Hybridization of complimentary ssDNA oligonucleotides to create dsDNA linker.
- 5 μL 2mM sense oligonucleotide
- 5 μL 2mM antisense oligonucleotide
NOTE: If X = nmol of lyophilized oligonucleotide, add X/2 μL water to obtain 2mM final concentration.
- Combine 5 μL sense oligonucleotide and 5 μL antisense oligonucleotide.

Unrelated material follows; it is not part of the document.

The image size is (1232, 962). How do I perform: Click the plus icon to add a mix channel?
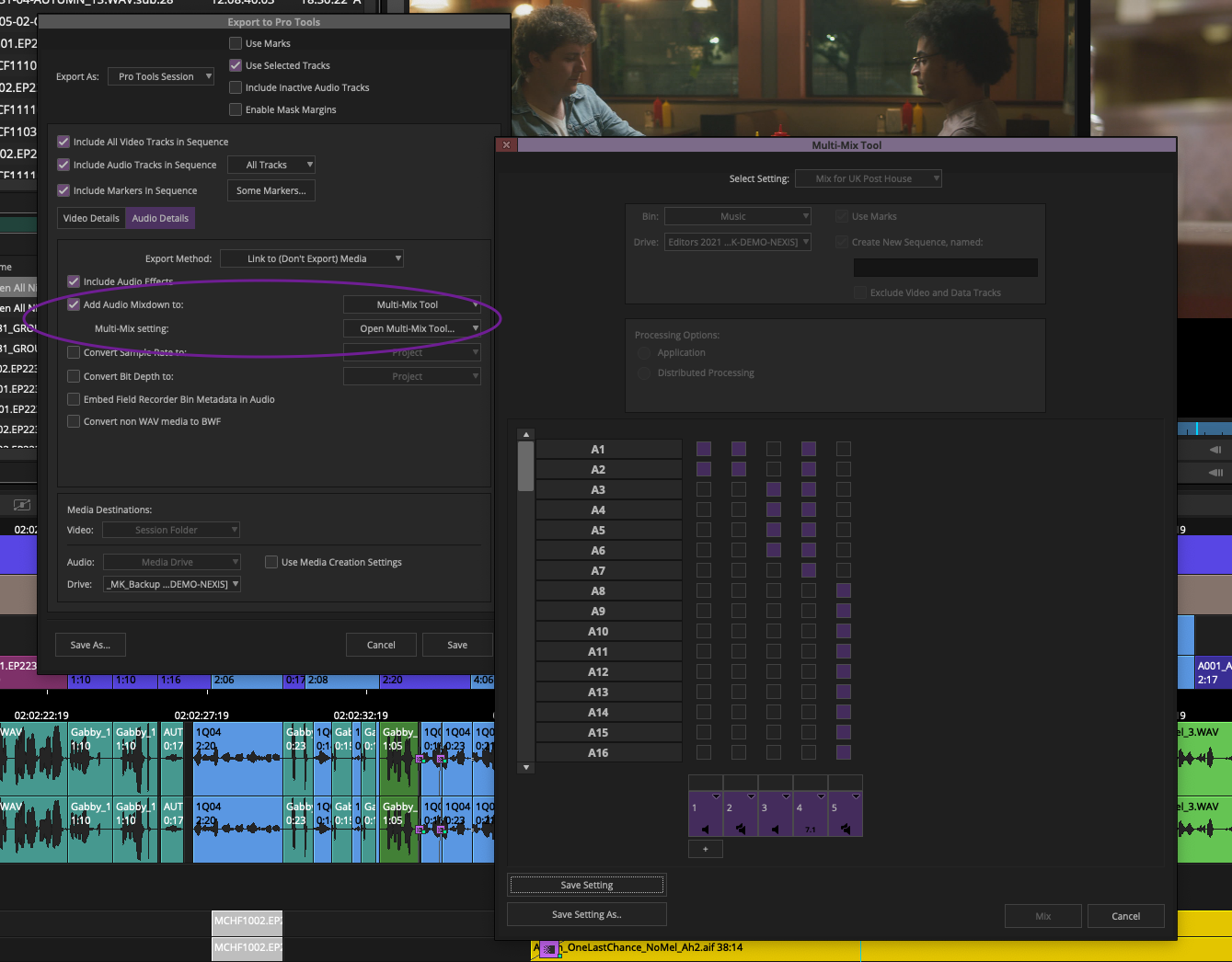(705, 848)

Vortex and spin.
- Double seal tube airtight with parafilm and press firmly in weighted holder.
- Boil 800 mL water in a 1L beaker.
- Wait 1 min.
- Place weighted holder with sealed oligonucleotides into the beaker.

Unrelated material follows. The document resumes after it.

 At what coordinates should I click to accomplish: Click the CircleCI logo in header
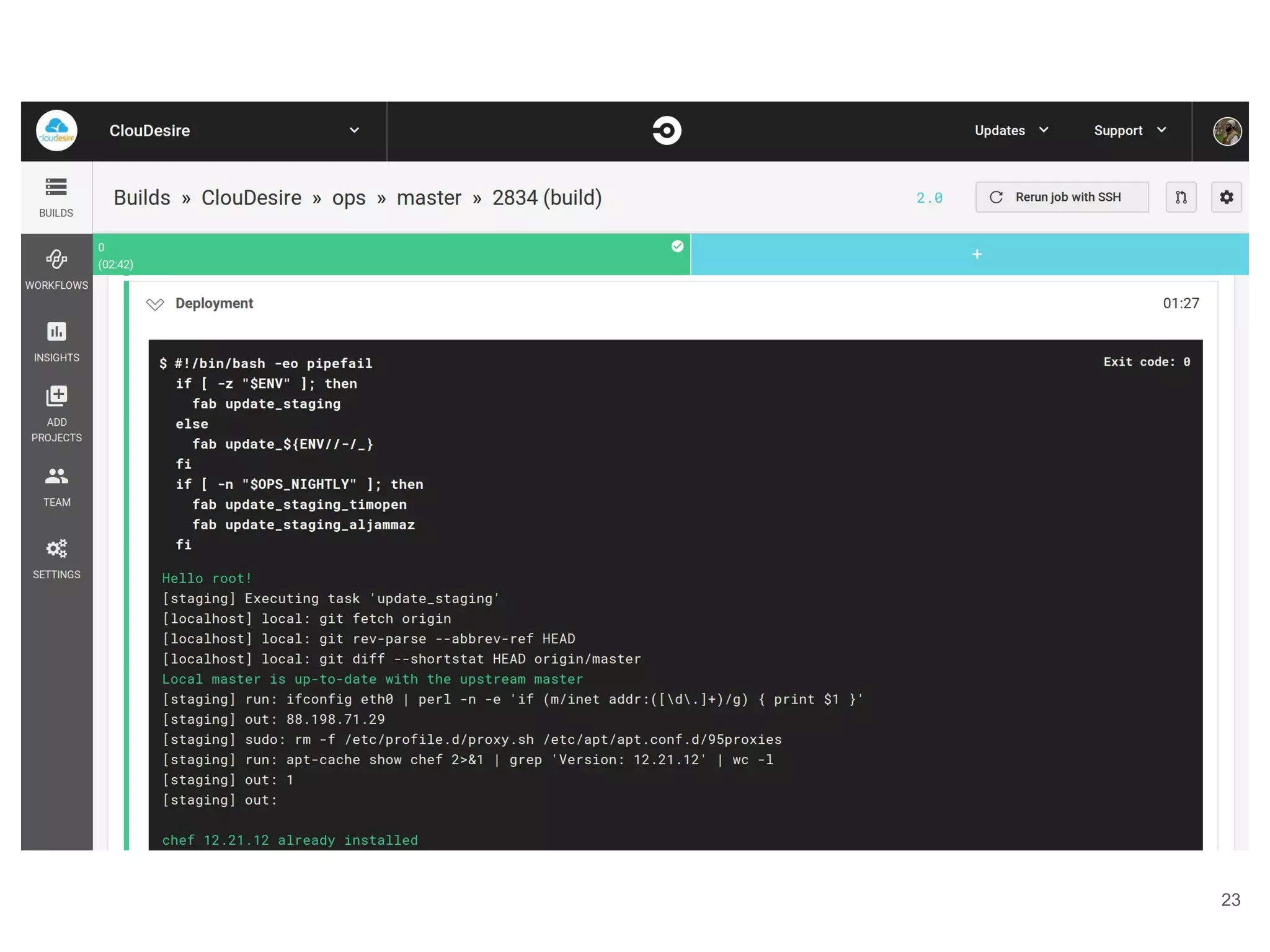coord(667,131)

- Incubate on bench overnight or until water is about room temperature (~4 hr). At the end of this process, the complimentary ssDNA's are hybridized into as single dsDNA linker with sticky ends at 1mM final concentration.
- Perform two 1/100 dilutions (label all tubes clearly):
- 2 μL 1mM linker + 198 μL H2O = 200 μL 10μM linker
- 2 μL 10μM linker + 198 μL H2O = 200 μL 100nM linker
- Store 1mM, 10μM, and 100nM stocks at -40 °C in latest "Primer" box. Keep an aliquot of the 100nM linker in your own box for use in constructions.
- SC 19:27, 24 July 2012 (EDT):
Please feel free to post comments, questions, or improvements to this protocol. Happy to have your input!
- List troubleshooting tips here.
- You can also link to FAQs/tips provided by other sources such as the manufacturer or other websites.
- Anecdotal observations that might be of use to others can also be posted here.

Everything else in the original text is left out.